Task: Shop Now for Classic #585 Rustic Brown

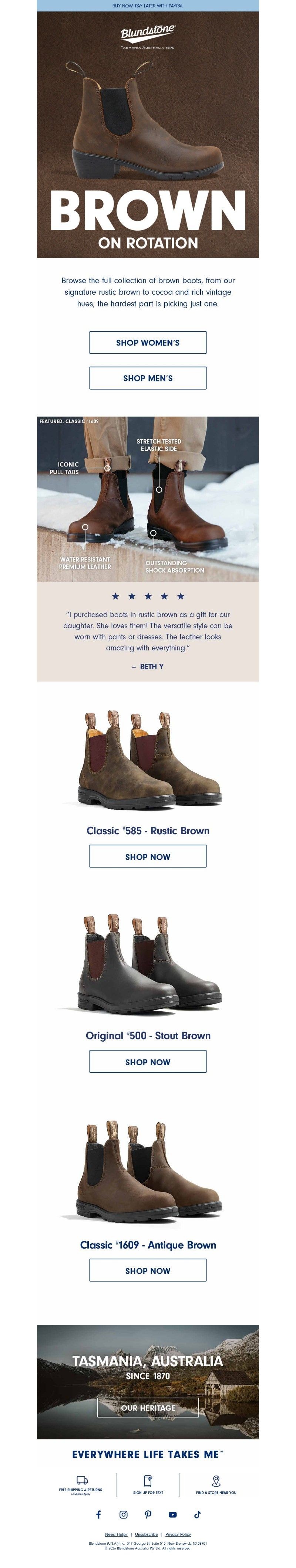Action: [x=148, y=856]
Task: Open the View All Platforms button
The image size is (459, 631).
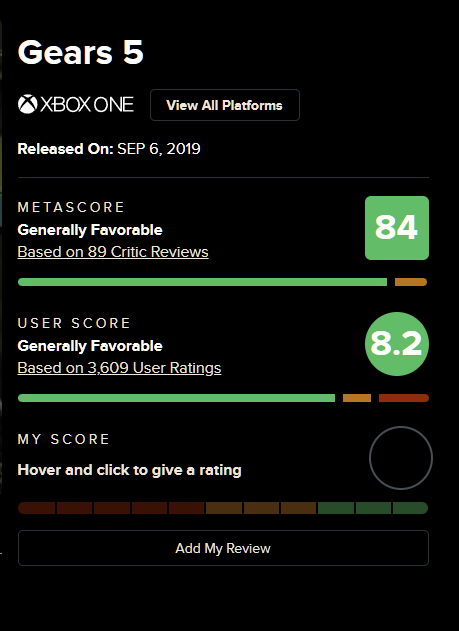Action: click(x=225, y=105)
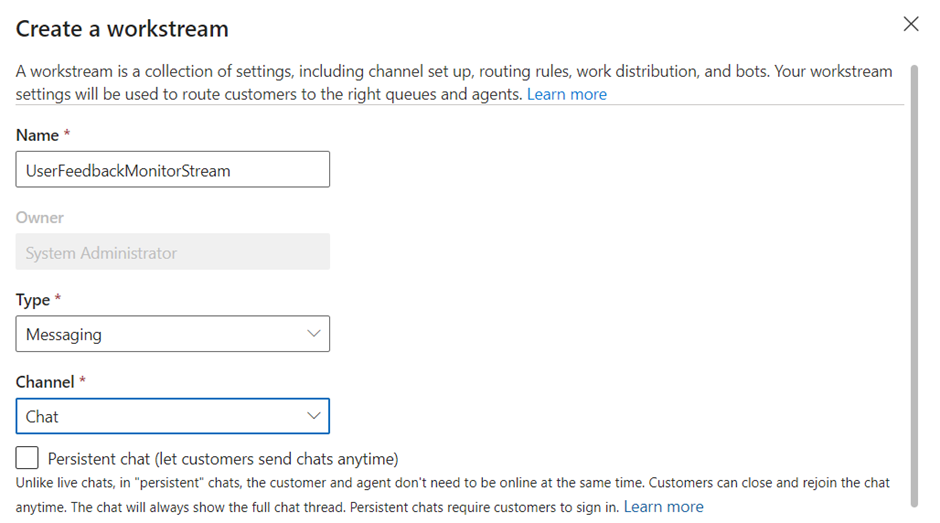Click the chevron arrow in the Channel box

pyautogui.click(x=313, y=416)
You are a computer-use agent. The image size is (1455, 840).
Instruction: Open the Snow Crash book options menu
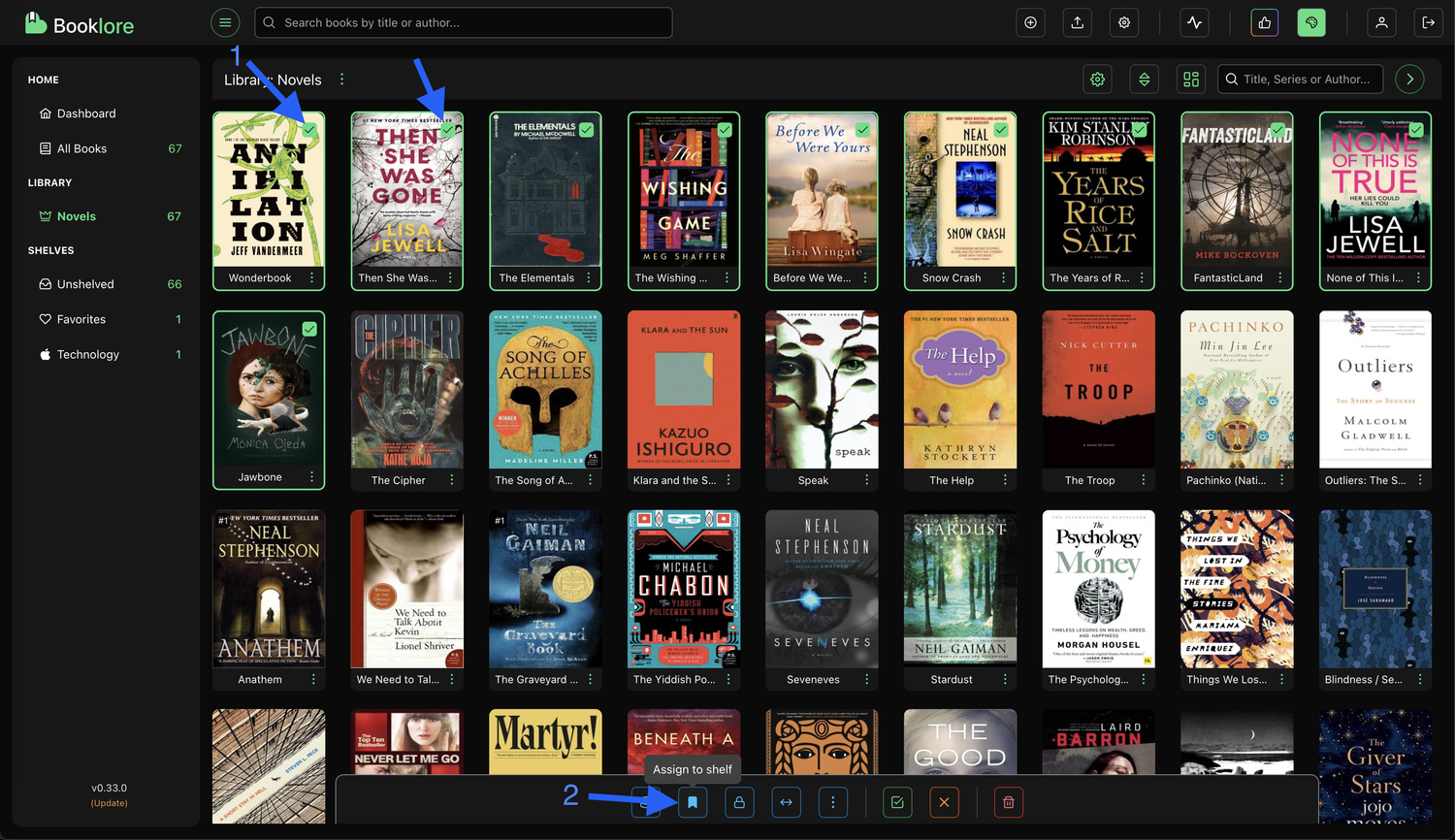coord(1003,278)
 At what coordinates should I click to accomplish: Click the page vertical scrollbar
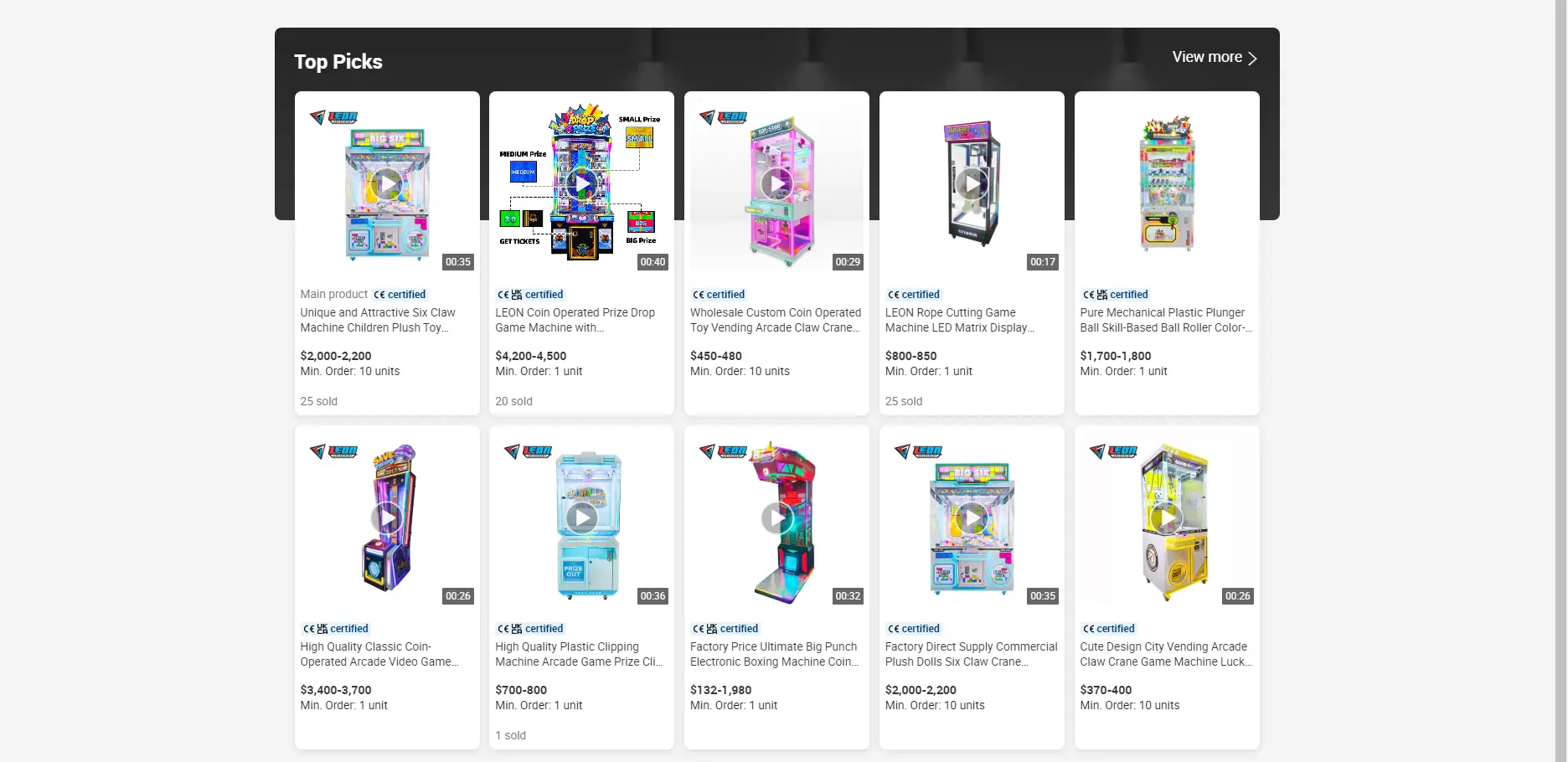point(1561,381)
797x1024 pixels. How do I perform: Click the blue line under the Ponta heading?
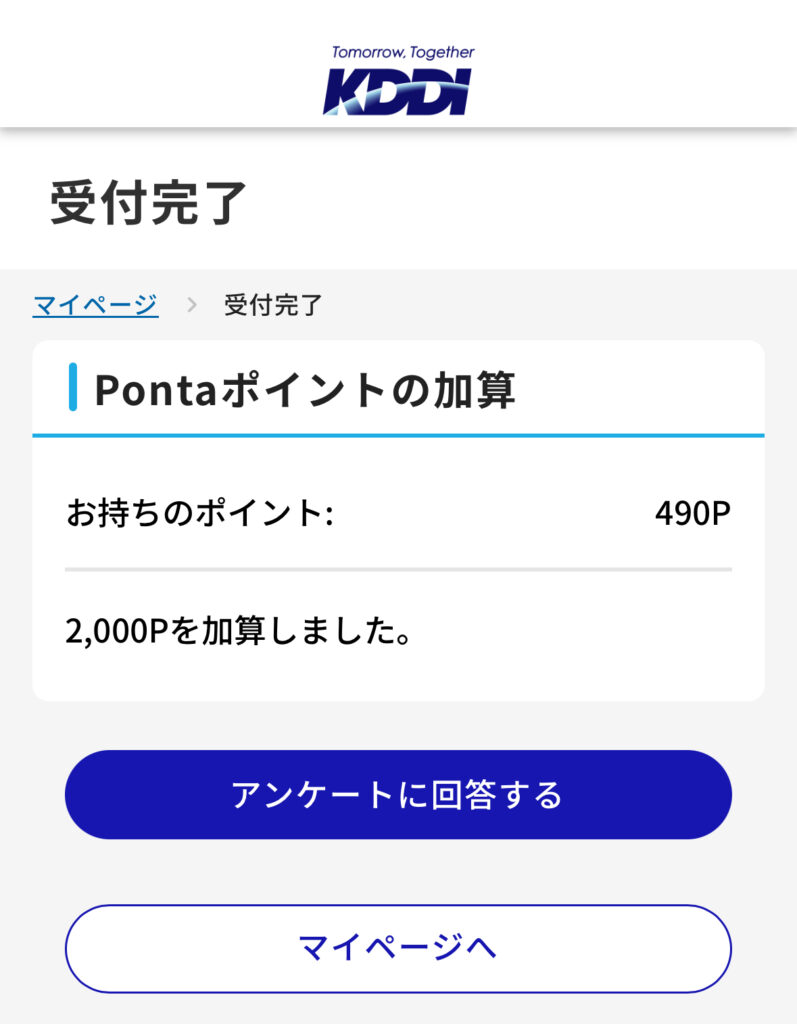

# WHAT YOU HAVE TO DO
Write out the material from its first line through the line containing "point(1561,381)" as a numbered list. Skip blank lines and omit the pictures.

# SOLVED PROBLEM
1. Task: Shop Now for Classic #585 Rustic Brown
2. Action: [x=148, y=856]
3. Task: Open the View All Platforms button
4. The image size is (459, 631).
5. Action: click(x=225, y=105)
6. Click the chevron arrow in the Channel box
7. pyautogui.click(x=313, y=416)
8. You are a computer-use agent. The image size is (1455, 840).
9. Instruction: Open the Snow Crash book options menu
10. coord(1003,278)
11.  At what coordinates should I click to accomplish: Click the page vertical scrollbar
12. point(1561,381)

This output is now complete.